• Input data:

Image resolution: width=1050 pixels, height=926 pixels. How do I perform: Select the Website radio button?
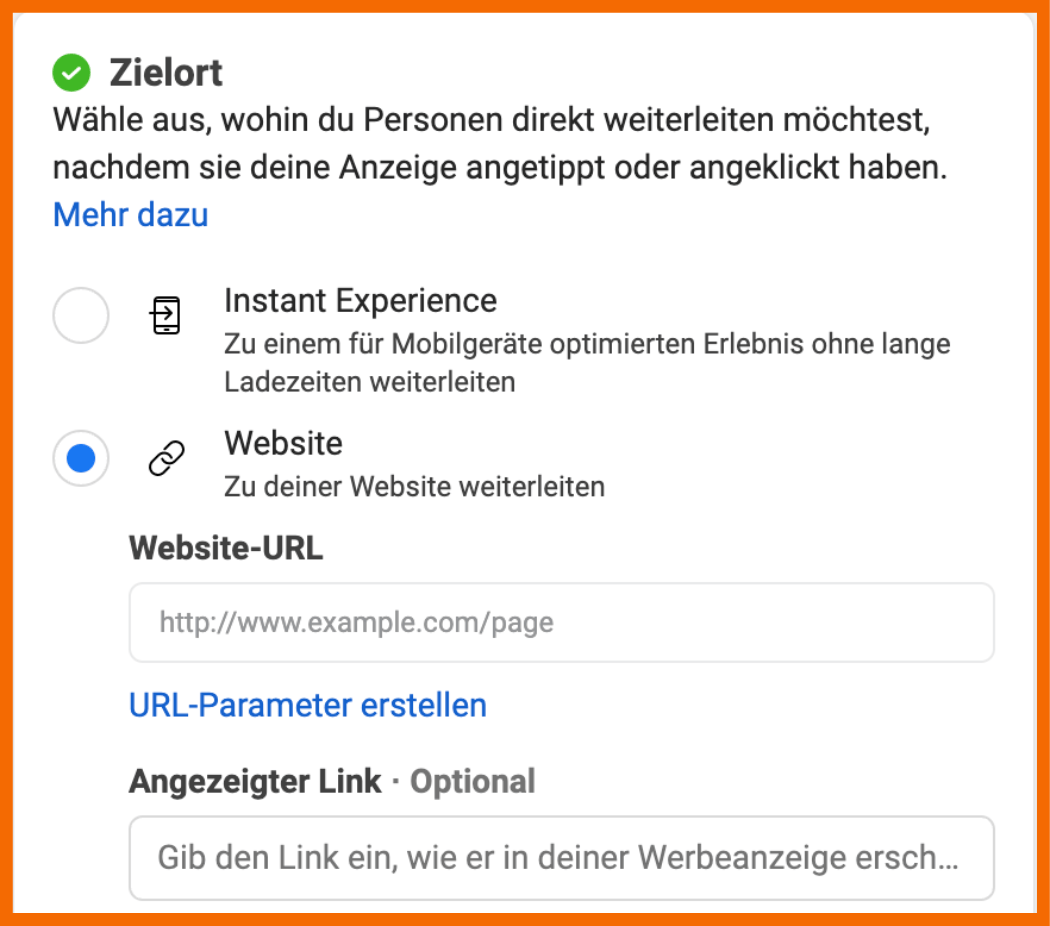coord(80,457)
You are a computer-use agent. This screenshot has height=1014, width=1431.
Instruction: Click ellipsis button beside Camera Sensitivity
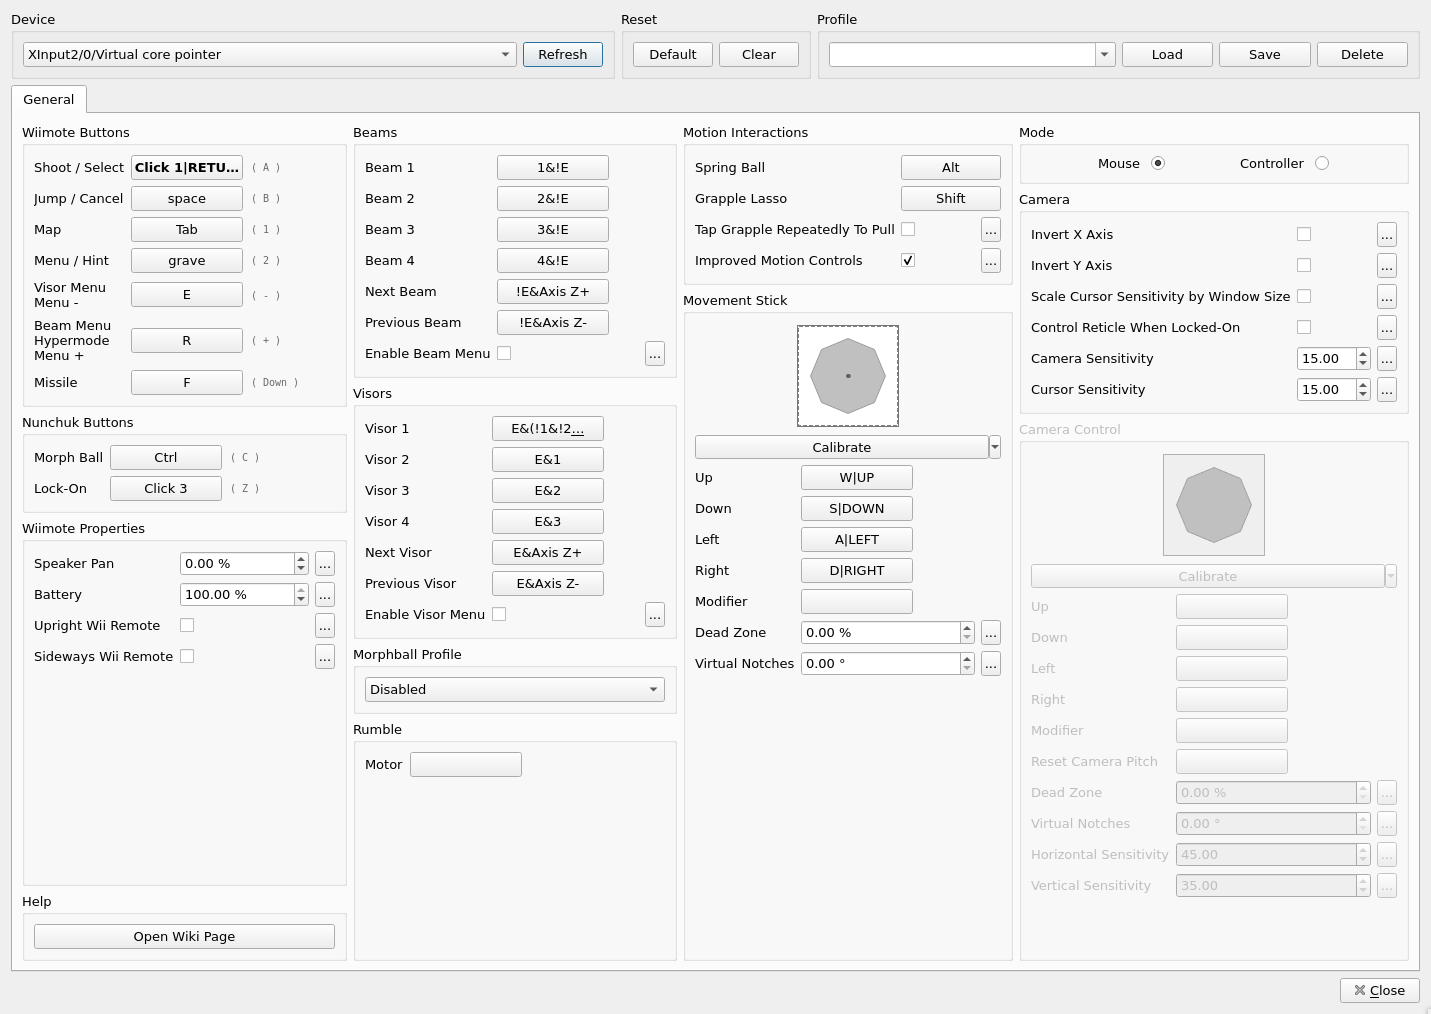pos(1386,359)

• About this task:
The material shown above is to be repeated verbatim, and its pictures are to be omitted.

• Solution to this problem:
Image resolution: width=1050 pixels, height=926 pixels. How do I perform: Select the Website radio button?
coord(80,457)
You are a computer-use agent. This screenshot has height=1014, width=1431.
Instruction: Click ellipsis button beside Camera Sensitivity
pos(1386,359)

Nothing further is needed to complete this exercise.